Originaire de Virginie (Richmond), le quatuor évolue dans la nébuleuse Stoner-Doom, quelque part entre Sleep, Wo Fat et Electric Wizard (avec qui le guitariste de Windhand a officié comme ingé son sur Wizard bloody wizard). La musique du groupe s’épanouit  autour de l’écriture du guitariste Garret Morris et de la voix de la chanteuse Dorthia Cottrell.

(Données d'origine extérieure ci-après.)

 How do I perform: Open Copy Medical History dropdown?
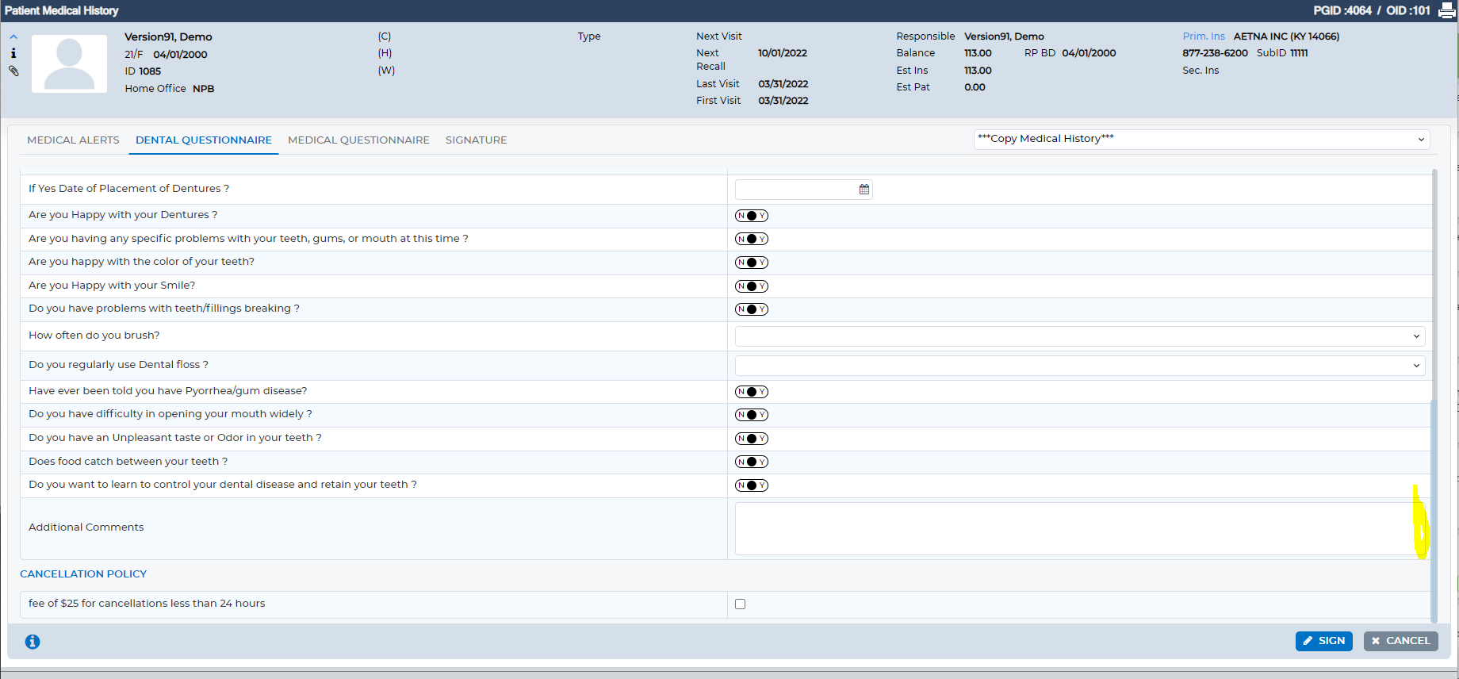tap(1201, 139)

Eternal Return est produit par Jack Endino (Nirvana, Mudhoney, Soundgarden ainsi que le précédent Windhand, Grief’s Infernal Flower), a qui le groupe a fait appel pour tenter de retrouver le son et l’esprit des albums de la scène nord américaine des années 90. De fait, on perçoit bien le son brut caractéristique du travail d’Endino que les musiciens ont cherché à retranscrire sur cet Eternal Return en faisant appel à ce pionnier du son grunge. Et particulièrement dans les accords plaqués en guitare claire qui ne sont pas sans rappeler le grain des premiers Mudhoney. Enregistré comme il se doit à Seattle, l’album convoque aussi bien le souvenir des passages fuzz les plus intenses d’un Mudhoney des débuts donc, que l’esprit Doom contemporain. Et ce n’est pas peu dire que nous sommes face à une œuvre qui porte bizarrement bien son nom, puisque les sonorités passées y sont remises au gout du jour, comme pour montrer que tout n’est finalement que cycles qui se répètent sans cesse. Pour mémoire, si le premier utilisateur forcené de la pédale fuzz, fût Jimi Hendrix, elle a été popularisée à la fin des années 50 et était utilisée pour des musiques d’ambiance, suaves, aux tonalités graves et doucereuses. Éclipsée—mais utilisée par nombre de groupes underground—par les sons synthétiques et aseptisés dans les années 80, l’émergence du grunge  dans la dernière décennie du siècle a sonné le retour de la fameuse Big Muff et de ces sons sur-saturés et compressés si caractéristiques. Depuis, elle est sous les pieds de nombreux guitaristes du genre, de Fu Manchu à Wo Fat. Eternal return donc.

Si le morceau est une vrai réussite, on ne peut malheureusement pas en dire autant du clip… si on veut rester honnête.

Cette vision nietzschéenne de la musique est aussi au centre du concept de cet album. Il est inspiré par le décès à 26 ans du chanteur/guitariste de Pilgrim, Jon Rossi—Jonathan Michael Rossi à qui l’album est dédicacé— en octobre 2017 et dont l’ombre plane sur l’ensemble des titres du disque.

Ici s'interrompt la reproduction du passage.